> **The task**
Reproduce each line from the records that holds "agent".

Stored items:
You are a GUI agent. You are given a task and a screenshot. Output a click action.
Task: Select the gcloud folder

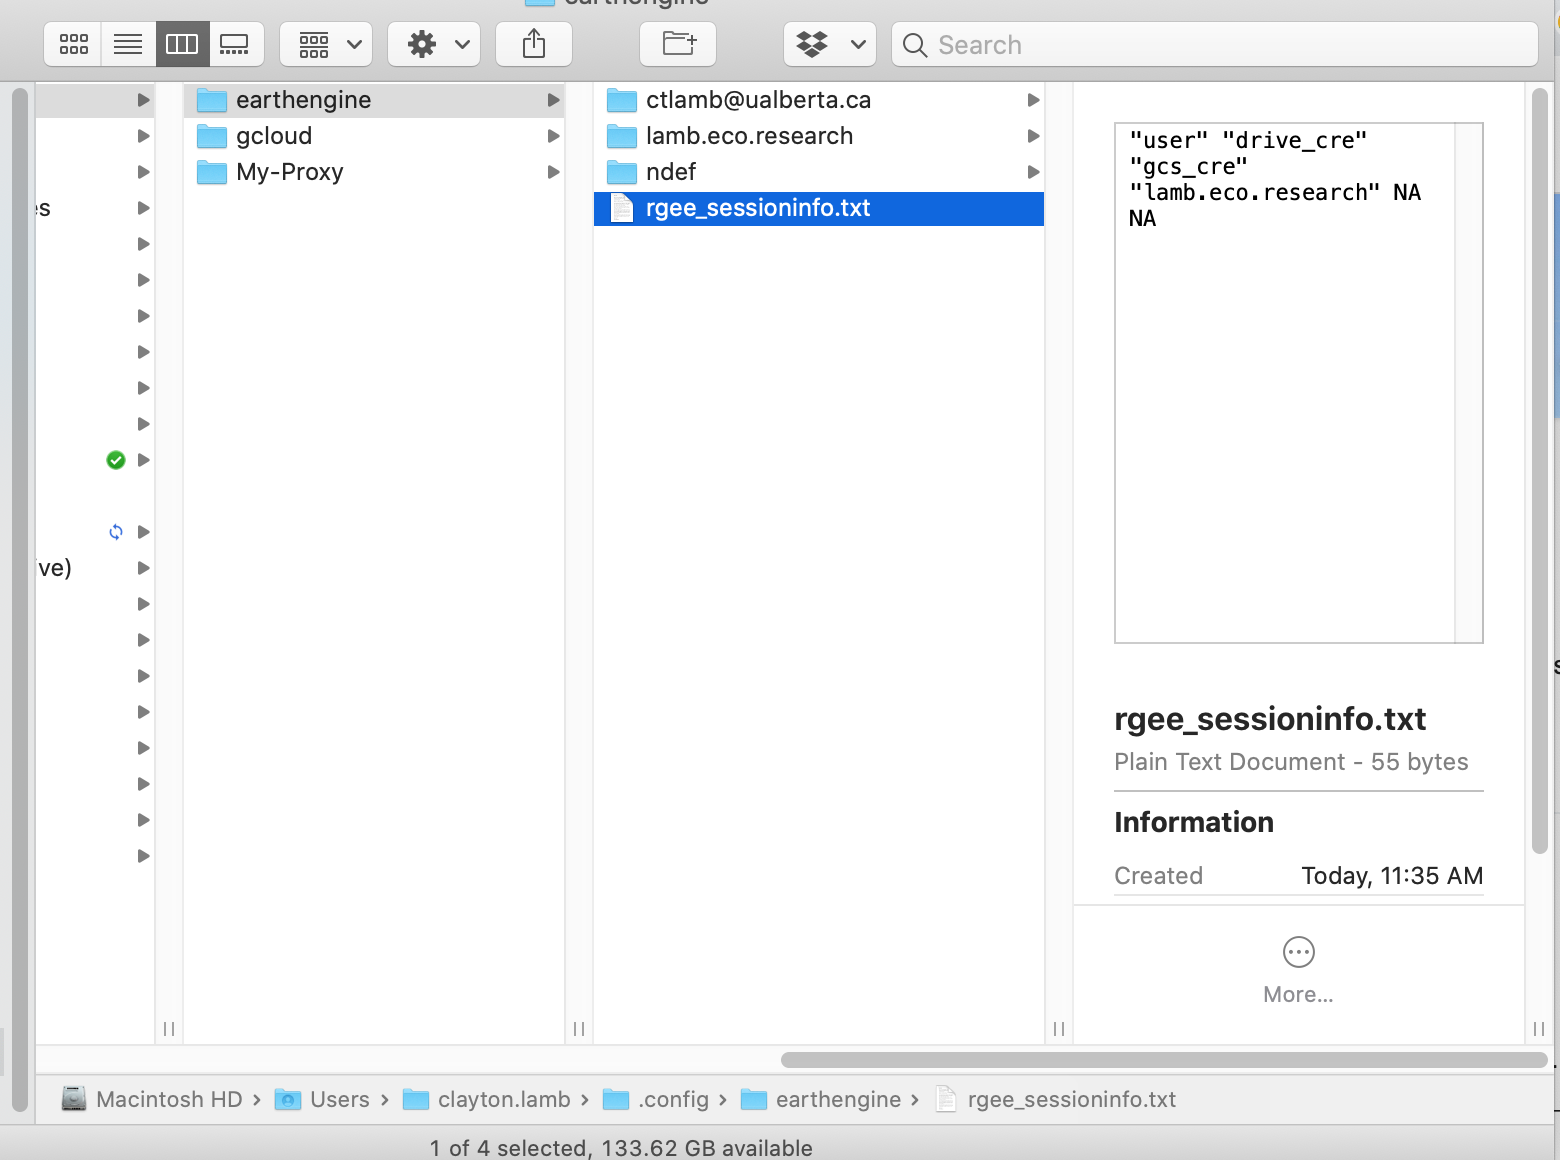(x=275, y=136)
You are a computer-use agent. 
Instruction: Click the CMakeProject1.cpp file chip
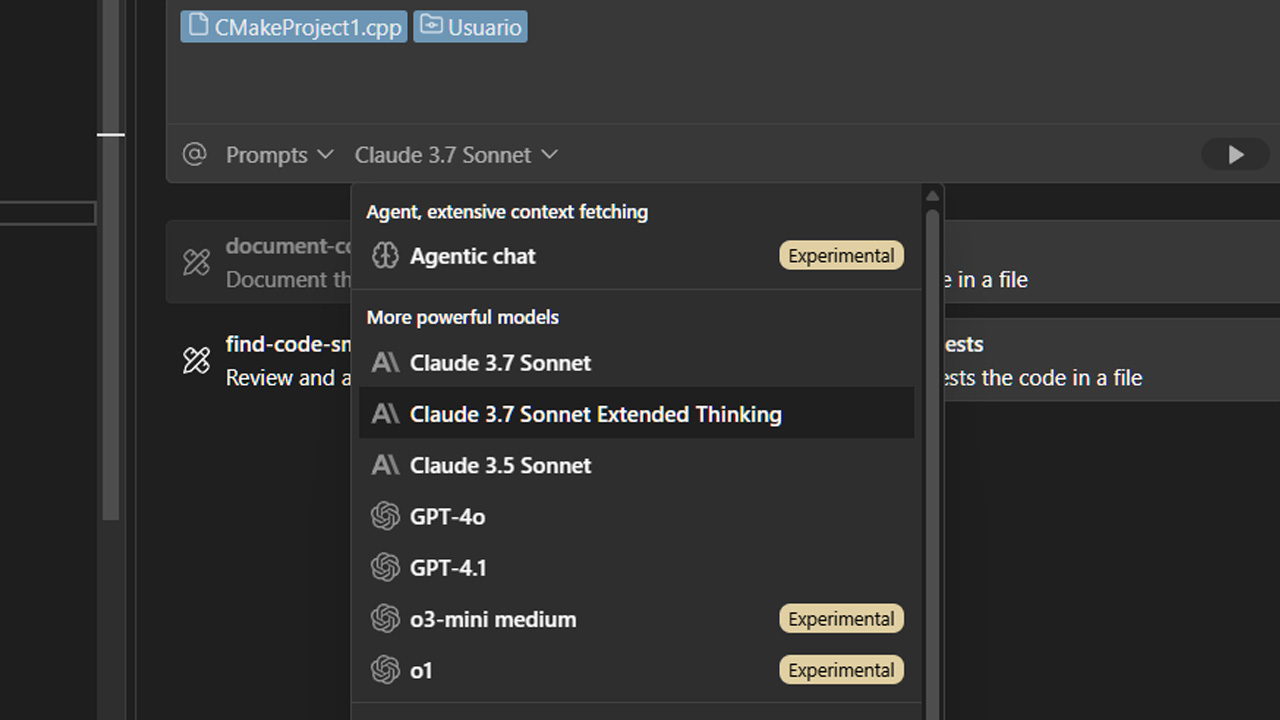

> **Answer for this exercise**
You are a GUI agent. You are given a task and a screenshot. Output a click action.
You are a computer-use agent. 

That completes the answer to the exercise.